Job >> Rewrite the entries as a numbered list, starting at the line containing "This screenshot has width=427, height=528." and ending at the line containing "tap(211, 214)", both included. Skip blank lines and omit the pictures.

Dataset records >>

>> Begin

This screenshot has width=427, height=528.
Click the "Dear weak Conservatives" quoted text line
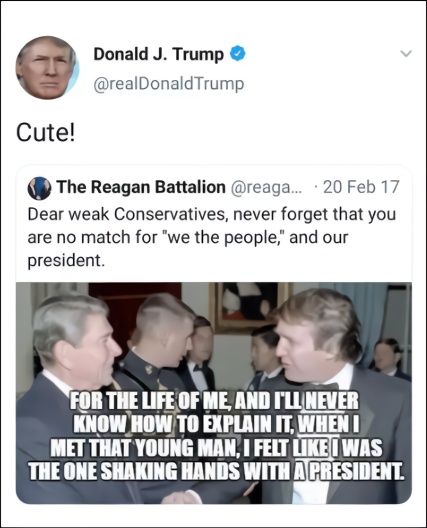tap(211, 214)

>> End
>> Begin

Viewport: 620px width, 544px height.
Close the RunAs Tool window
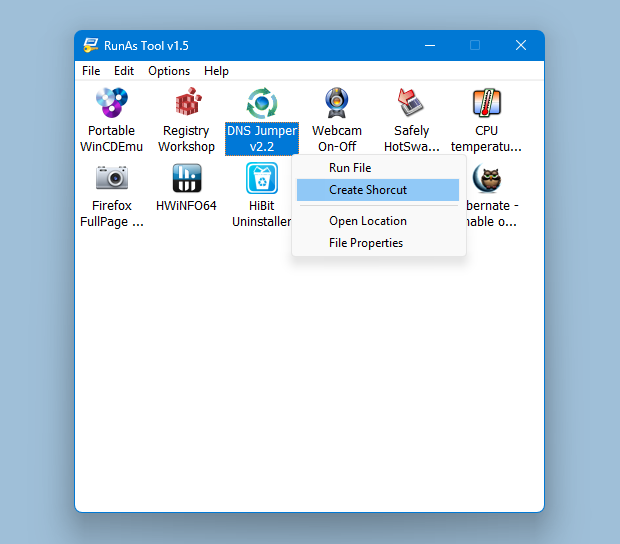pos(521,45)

>> End

Task result >>
1. This screenshot has width=427, height=528.
2. Click the "Dear weak Conservatives" quoted text line
3. tap(211, 214)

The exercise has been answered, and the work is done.